KEINE HEIMLICHE ÜBERWACHUNG MITTELS SCHADSOFTWARE!

Wir lehnen jegliche Überwachungsmaßnahmen (sei es zur sogenannten „Online-Durchsuchung“ oder zur sogenannten „Quellen-Telekommunikationsüberwachung“), bei der Endgeräte im Besitz der Zielperson mit Schadsoftware (etwa dem sogenannten „Staatstrojaner“) infiziert werden, entschieden ab.

BESSERER DATENAUSTAUSCH!

Durch die Internationalisierung von Kriminalität müssen auch die Sicherheitsbehörden national und international besser untereinander kommunizieren sowie Daten austauschen können. Dazu müssen einheitliche und standardisierte Schnittstellen für EDV-Systeme erarbeitet werden, mit denen ein einfacher und unmittelbarer Datentransfer möglich ist. Die Daten der Bürger sollen so nicht in einer „Super-Polizeidatei“ gespeichert werden, sondern dezentral bei den verschiedenen Sicherheitsorganen entsprechend ihrer Erhebung aufbewahrt und nur einzelfallbezogen bei konkretem Erfordernis durch andere Organe abgefragt werden. Gleichzeitig soll es dem Bürger möglich sein, mithilfe eines Online-Portals und seiner digitalen Bürger-ID abzufragen, welche persönlichen Daten die Sicherheitsbehörden über ihn abgespeichert haben, und welche Behörden aufgrund welcher Vorkommnisse welche Daten abgefragt haben. Diese Auskunft wird in begründeten Fällen, in denen der Erfolg eines laufenden Verfahrens gefährdet scheint, nicht erteilt.

KEINE VORRATSDATENSPEICHERUNG!

Wir Junge Liberale setzen uns vehement gegen eine Vorratsdatenspeicherung jedweder Art ein. Offensichtlich verfassungswidrige Instrumente verhindern eine langfristig verlässliche Praxis der Polizeiarbeit. Bereits die Erhebung, und nicht nur die Abfrage privater Daten darf nur nach richterlicher Anordnung erfolgen. Dies bedeutet auch, dass Dritte nicht durch staatliche Behörden verpflichtet werden dürfen, private Daten außerhalb der eigenen Geschäftserfordernisse zu Strafverfolgungszwecken zu erheben oder zu speichern.

KEINE MINDESTGRÖSSE FÜR POLIZEIBEWERBER

Wir wollen die Mindestgröße von Bewerbern auf eine polizeiliche Ausbildung abschaffen und eine dementsprechende Änderung in Polizeidienstvorschrift (PDV) 300 herbeiführen. Davon unberührt bleibt die obligatorische Beurteilung der körperlichen und geistigen Fähigkeiten der Bewerber durch einen Polizeiarzt.

PSEUDONYMISIERTE KENNZEICHNUNG VON POLIZEIBEAMTEN!

Um betroffenen Bürgern im Falle von individuellem Fehlverhalten einzelner Beamter effektiven Rechtsschutz zu gewähren, wollen wir Betroffenen eine Möglichkeit bieten, um Beamte nachträglich in eindeutiger Weise zu identifizieren. Gleichzeitig muss zum Schutz der Polizeibeamten verhindert werden, dass ihre Identität ausnahmslos offenbart wird, oder dass einzelne Beamte gezielt angegriffen werden, etwa, weil im Vorfeld einer Massenveranstaltung gegen sie im Internet gehetzt wurde. Diese Interessen sind jedoch durch einfache Maßnahmen in angemessenen Ausgleich zu bringen.

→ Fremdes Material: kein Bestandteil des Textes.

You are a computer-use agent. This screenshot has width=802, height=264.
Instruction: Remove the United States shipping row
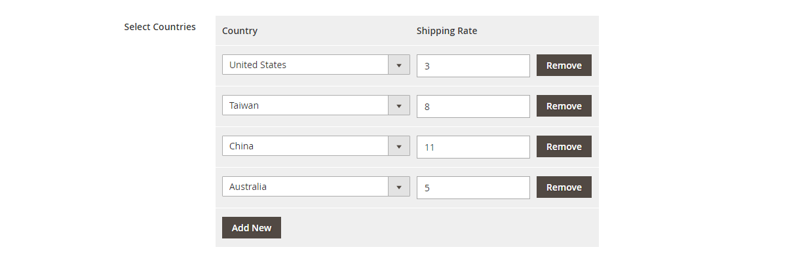563,66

Polizeibeamte sollen, soweit keine anderweitige eindeutige Identifizierung möglich ist, eine deutlich sichtbar an ihrer Uniform angebrachte Kennzeichnung tragen. Um die Unabhängigkeit und Unbefangenheit bei Ermittlungen gegen Polizeibeamte in Strafsachen sicherzustellen, sollen diese zukünftig zentral durch eine neu zu schaffende Abteilung „Interne Ermittlungen“ der Landeskriminalämter beziehungsweise des Bundeskriminalamtes erfolgen. An diese unabhängige Stelle sollen sich alle Bürger direkt und vertraulich wenden und eine Dienstaufsichtsbeschwerde einreichen können.

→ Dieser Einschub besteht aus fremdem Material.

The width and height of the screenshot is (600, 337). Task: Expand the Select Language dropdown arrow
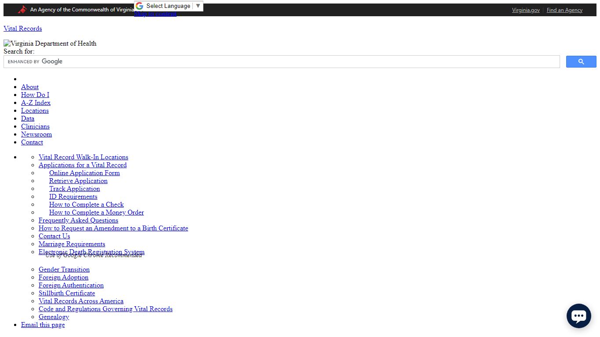click(x=198, y=6)
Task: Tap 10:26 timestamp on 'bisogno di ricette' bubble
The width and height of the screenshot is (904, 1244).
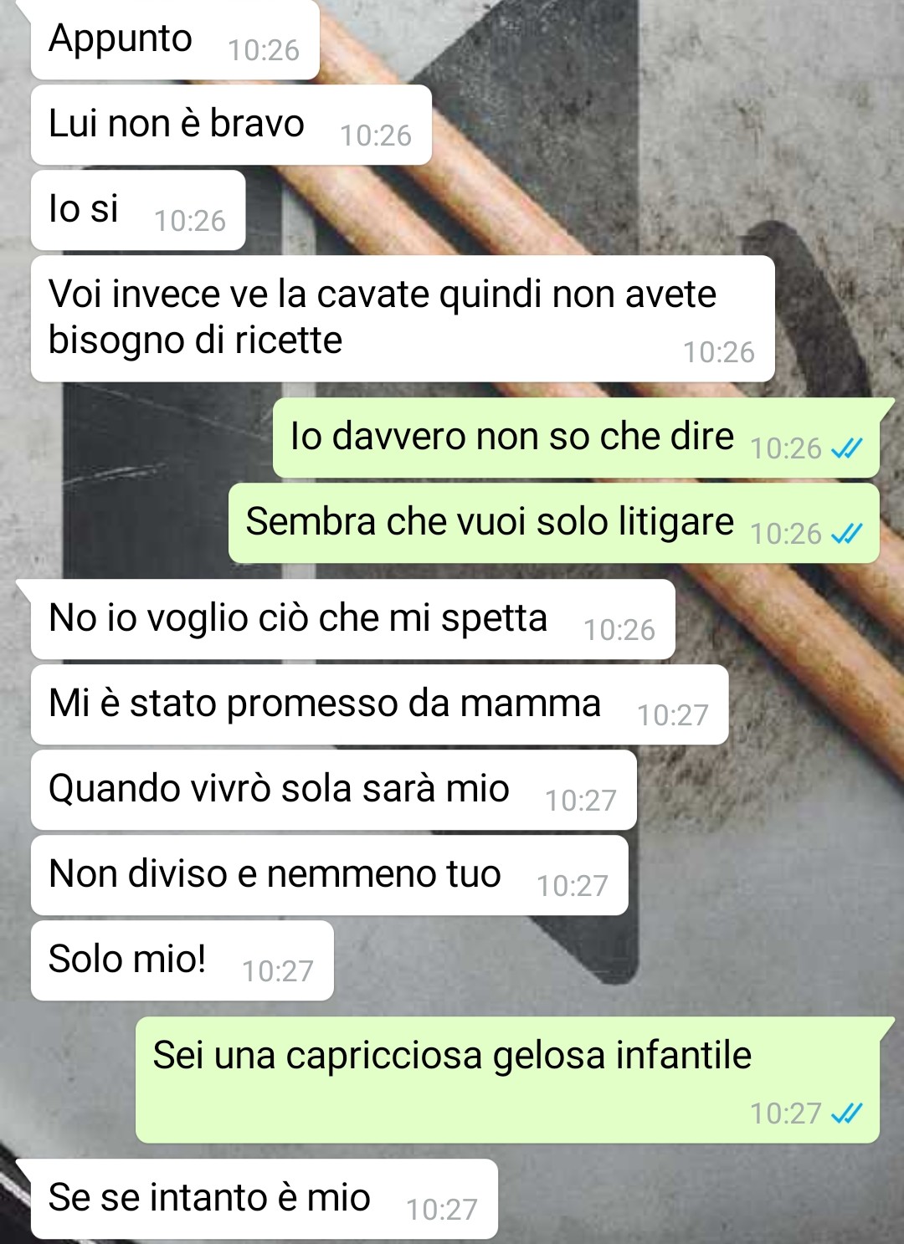Action: (719, 352)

KEINE GEBÜHREN FÜR POLIZEIAUFGABEN!

Gebühren für Kernaufgaben der Polizei wie etwa Identitätsfeststellung, Anordnung des Gewahrsams oder Platzverweis lehnen wir aus grundsätzlichen rechtsstaatlichen und finanzpolitischen Erwägungen generell ab. Eine Gebührenfinanzierung könnte zur Aushebelung elementarer Bürgerrechte wie der Freizügigkeit und dem Demonstrationsrecht durch die Hintertür führen. Allgemeine Staatsaufgaben sind außerdem grundsätzlich aus Steuereinnahmen zu finanzieren.